En una escena que ilustra el poder de la naturaleza para reclamar su espacio, una delicada pamplina ha logrado germinar en una grieta de la acera, al lado de un edificio vecinal. Esta pequeña planta, descendiente de otras que habitan en el cercano parque, encontró su hogar gracias a la intervención fortuita de un gorrión. El ave, que se había alimentado con semillas de pamplina, accidentalmente depositó una en la grieta. Con el tiempo, la semilla soportó el golpe de un chorro de agua, y a pesar de las inclemencias del clima, logró permanecer dormida hasta las lluvias de otoño, momento en el que despertó para echar raíces y dejar salir sus diminutos pétalos blancos en flor.

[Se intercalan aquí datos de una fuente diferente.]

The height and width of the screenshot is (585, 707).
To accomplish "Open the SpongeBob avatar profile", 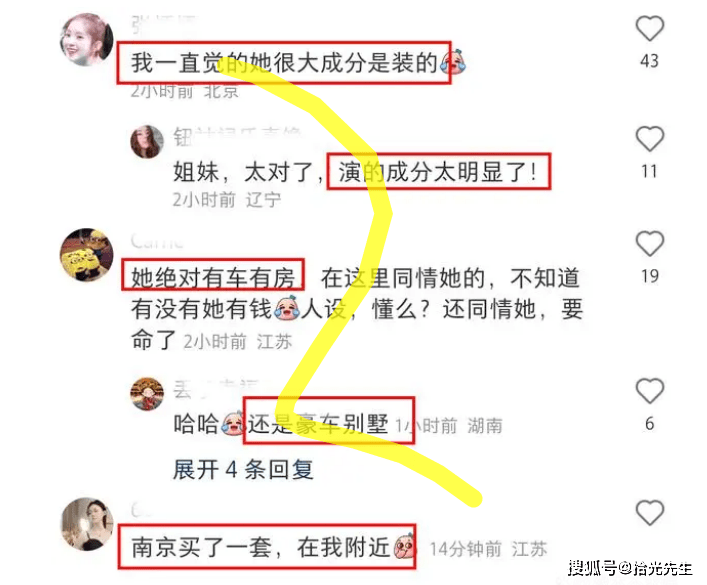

Acompañando a la pamplina, una hierba cana también encontró su oportunidad de vida en la misma abertura, transportada por las ventiscas de la primavera pasada. Ambas plantas, unidas por el destino, han florecido casi al unísono, tejiendo sus raíces en un pequeño ecosistema compartido con hormigas y otras diminutas formas de vida que aprovechan los limitados recursos allí disponibles. Sin embargo, como todo ciclo vital, su tiempo es breve. A medida que los jardineros barren con azada las aceras circundantes, la pamplina y la hierba cana se preparan para concluir su viaje, dejando atrás semillas que, en silencio, aguardan bajo tierra la oportunidad de contar nuevas historias y perpetuar la belleza verde en la jungla urbana.
Leer noticia completa en El Pais.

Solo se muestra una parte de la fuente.